With "title" as the search word, show every line of the material that has it.

###

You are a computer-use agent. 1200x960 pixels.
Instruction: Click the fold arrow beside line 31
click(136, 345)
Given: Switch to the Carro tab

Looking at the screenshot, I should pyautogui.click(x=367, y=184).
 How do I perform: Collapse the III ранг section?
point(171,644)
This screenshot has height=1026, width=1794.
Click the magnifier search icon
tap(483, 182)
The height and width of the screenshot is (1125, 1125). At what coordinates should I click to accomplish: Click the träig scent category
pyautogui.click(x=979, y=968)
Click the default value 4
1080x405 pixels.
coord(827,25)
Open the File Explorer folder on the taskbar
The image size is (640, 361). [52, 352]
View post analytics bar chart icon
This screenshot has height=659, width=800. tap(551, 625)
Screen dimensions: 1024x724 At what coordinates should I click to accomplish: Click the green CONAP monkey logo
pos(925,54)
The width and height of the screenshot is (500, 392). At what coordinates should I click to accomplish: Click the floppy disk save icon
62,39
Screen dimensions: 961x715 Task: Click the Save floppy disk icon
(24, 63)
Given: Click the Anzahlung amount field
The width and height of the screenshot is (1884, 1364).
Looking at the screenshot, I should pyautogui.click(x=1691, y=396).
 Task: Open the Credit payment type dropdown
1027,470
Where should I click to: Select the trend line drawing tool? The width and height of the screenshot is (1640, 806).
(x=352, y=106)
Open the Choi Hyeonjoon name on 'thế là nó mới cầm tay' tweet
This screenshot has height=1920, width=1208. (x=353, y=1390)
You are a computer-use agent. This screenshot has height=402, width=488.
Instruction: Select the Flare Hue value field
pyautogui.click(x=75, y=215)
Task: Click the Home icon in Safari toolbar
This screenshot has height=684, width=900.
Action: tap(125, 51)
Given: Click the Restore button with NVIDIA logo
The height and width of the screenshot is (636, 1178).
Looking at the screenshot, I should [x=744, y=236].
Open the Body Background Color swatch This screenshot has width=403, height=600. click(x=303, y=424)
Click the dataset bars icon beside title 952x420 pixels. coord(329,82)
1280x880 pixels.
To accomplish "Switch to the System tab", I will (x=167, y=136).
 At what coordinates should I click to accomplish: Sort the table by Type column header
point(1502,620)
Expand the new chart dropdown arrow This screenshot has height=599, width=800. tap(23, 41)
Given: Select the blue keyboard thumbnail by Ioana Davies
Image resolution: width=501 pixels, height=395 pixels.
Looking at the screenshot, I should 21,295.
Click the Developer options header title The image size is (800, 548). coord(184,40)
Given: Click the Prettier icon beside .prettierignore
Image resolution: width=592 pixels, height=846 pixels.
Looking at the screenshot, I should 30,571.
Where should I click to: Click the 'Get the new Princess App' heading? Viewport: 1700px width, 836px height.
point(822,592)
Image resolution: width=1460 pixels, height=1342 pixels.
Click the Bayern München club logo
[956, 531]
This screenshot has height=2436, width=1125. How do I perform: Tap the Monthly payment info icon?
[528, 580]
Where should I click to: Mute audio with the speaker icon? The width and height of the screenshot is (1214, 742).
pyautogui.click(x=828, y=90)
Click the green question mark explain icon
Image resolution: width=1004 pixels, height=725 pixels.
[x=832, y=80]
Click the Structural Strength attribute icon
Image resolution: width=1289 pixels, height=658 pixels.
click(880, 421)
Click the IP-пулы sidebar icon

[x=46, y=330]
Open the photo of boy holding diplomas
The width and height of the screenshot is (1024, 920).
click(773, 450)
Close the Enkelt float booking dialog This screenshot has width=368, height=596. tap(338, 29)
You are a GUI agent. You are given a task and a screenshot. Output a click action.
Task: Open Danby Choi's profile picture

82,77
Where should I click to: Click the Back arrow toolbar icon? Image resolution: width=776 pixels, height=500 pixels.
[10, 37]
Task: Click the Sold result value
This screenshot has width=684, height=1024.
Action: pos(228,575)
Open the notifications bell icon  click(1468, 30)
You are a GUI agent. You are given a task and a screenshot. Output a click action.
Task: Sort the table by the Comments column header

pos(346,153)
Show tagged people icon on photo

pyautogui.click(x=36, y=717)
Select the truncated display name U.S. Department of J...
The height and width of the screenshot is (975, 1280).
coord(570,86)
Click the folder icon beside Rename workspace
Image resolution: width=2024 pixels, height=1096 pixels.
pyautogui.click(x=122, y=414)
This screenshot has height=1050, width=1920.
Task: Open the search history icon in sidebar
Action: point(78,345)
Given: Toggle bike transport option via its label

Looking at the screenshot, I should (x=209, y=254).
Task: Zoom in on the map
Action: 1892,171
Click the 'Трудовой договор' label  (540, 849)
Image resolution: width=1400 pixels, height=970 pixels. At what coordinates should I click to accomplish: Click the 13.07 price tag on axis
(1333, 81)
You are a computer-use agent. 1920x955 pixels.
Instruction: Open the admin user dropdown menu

###

Response below:
Click the dataset bars icon beside title 952x420 pixels. coord(329,82)
Click the Developer options header title The image size is (800, 548). coord(184,40)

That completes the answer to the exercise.